NHS records to be fully digital by 2018, says Hunt

16 Jan 13
Health Secretary Jeremy Hunt has announced plans for the NHS to become paperless by 2018, in a move he said could save billions of pounds a year while also improving services.
By Richard Johnstone | 16 January 2013

Health Secretary Jeremy Hunt has announced plans for the NHS to become paperless by 2018, in a move he said could save billions of pounds a year while also improving services.

Setting out a number of targets for the health service in England to improve its use of information technology today, Hunt also said patients should be able to access their digital health records by March 2015.

He said this would mean a patient’s medical history will be available at the touch of a button by whoever needs them, whether a GP, hospital or a care home.

By April 2018, digital information should be ‘fully available across NHS and social care services’, also including electronic prescribing, he added.

The announcement comes as a study by PricewaterhouseCoopers on the potential benefits of IT in the NHS, commissioned by the Department of Health, was published. It found that £4.4bn could be saved by introducing text message updates for negative test results, alongside introduction of electronic patient records and electronic prescribing.

The creation of the digital patient record was one of the key targets in the previous government’s National Programme for IT in the NHS. However, this was not in place before the coalition government announced the ‘dismantling’ of the scheme in September 2011.

Hunt today said the NHS must learn from previous failures, but added the health service ‘cannot be the last man standing as the rest of the economy embraces the technology revolution’.

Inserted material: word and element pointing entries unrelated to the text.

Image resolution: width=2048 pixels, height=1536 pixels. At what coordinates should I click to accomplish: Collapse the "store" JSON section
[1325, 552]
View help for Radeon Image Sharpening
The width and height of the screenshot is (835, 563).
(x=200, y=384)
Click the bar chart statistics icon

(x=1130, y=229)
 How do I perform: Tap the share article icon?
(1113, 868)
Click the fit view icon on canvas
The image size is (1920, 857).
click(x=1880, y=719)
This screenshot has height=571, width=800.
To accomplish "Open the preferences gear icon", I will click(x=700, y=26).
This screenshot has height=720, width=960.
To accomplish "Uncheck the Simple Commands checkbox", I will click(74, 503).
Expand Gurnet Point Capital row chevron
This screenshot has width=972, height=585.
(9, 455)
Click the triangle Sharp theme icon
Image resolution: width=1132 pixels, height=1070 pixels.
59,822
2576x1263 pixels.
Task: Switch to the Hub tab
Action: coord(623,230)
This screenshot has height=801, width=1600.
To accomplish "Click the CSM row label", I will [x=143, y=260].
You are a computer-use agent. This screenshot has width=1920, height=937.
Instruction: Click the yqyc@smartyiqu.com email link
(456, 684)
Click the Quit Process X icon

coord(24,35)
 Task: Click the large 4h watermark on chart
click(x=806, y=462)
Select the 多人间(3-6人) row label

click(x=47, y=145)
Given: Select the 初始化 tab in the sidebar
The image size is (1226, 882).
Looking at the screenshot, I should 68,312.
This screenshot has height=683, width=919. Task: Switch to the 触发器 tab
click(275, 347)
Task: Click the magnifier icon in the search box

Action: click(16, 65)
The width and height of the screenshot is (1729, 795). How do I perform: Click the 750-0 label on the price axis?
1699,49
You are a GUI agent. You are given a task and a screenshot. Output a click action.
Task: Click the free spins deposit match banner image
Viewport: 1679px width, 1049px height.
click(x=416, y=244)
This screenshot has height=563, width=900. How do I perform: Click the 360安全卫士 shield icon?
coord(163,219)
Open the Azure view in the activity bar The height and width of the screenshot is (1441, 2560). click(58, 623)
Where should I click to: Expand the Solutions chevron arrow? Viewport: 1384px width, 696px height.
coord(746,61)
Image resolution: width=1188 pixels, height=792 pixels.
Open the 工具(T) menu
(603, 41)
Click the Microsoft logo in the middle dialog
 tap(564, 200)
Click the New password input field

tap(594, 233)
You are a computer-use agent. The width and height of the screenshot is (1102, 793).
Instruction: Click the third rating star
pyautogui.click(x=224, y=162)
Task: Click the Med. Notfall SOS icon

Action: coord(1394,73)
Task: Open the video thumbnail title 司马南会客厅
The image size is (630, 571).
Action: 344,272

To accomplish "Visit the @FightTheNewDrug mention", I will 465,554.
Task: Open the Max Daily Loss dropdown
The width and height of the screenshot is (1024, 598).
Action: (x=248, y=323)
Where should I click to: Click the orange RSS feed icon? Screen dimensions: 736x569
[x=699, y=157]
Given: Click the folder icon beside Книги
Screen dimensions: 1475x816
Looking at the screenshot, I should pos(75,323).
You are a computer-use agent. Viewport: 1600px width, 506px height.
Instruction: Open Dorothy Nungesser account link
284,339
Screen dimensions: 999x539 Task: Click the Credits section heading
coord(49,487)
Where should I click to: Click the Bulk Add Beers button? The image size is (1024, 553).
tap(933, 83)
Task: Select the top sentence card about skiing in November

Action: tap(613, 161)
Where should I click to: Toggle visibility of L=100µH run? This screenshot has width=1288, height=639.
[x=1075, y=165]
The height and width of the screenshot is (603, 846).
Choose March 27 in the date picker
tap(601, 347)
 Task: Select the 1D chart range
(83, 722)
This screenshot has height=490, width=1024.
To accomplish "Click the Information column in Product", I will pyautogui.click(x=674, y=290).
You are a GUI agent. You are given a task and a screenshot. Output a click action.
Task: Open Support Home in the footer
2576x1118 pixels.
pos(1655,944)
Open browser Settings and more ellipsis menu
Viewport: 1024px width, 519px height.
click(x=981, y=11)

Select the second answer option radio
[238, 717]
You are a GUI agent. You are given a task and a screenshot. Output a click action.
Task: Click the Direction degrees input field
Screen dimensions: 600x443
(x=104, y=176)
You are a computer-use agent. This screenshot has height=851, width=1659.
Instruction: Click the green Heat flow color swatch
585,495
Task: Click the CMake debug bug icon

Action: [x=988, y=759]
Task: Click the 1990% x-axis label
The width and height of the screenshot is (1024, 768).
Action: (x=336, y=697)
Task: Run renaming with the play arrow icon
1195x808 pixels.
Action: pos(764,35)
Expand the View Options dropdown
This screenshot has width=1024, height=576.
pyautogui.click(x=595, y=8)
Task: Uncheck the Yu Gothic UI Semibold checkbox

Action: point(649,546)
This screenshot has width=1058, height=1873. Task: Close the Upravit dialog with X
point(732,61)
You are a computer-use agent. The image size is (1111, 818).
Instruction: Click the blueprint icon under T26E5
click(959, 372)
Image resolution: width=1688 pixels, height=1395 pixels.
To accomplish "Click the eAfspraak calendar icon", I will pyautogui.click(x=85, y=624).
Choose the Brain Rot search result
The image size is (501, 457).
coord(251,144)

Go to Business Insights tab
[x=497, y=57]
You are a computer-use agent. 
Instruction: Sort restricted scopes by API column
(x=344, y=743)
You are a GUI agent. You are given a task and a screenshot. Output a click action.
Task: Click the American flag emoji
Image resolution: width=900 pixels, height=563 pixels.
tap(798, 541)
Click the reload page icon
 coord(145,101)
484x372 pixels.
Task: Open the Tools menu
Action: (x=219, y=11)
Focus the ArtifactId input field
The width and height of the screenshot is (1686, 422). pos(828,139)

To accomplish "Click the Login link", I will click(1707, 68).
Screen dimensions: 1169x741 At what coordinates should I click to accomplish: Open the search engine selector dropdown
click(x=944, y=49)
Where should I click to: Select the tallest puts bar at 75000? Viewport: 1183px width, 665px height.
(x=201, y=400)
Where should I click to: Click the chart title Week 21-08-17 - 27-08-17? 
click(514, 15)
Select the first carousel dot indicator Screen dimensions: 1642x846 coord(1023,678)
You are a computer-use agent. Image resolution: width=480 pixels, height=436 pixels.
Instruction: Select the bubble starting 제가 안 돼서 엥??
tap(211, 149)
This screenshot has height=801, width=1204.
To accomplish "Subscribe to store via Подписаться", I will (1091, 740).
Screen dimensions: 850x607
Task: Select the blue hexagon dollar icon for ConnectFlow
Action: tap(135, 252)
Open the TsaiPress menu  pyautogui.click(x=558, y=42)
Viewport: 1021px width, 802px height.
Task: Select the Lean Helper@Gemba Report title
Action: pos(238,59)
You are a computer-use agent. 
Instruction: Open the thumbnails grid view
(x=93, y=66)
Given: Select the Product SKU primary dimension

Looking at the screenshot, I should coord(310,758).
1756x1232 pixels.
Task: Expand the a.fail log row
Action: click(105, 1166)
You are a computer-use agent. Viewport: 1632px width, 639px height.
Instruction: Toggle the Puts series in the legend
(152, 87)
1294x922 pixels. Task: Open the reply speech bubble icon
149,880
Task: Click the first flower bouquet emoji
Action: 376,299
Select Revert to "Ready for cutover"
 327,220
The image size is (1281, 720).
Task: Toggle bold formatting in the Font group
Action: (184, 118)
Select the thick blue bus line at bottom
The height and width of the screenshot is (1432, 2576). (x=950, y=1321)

He is expected to set out further steps to introduce technology into the NHS in a speech to the Policy Exchange think-tank later today.

‘It is crazy that ambulance drivers cannot access a full medical history of someone they are picking up in an emergency – and that GPs and hospitals still struggle to share digital records,’ he added.

‘Previous attempts to crack this became a top-down project akin to building an aircraft carrier. We need to learn those lessons – and in particular avoid the pitfalls of a hugely complex, centrally specified approach. Only with world-class information systems will the NHS deliver world-class care.’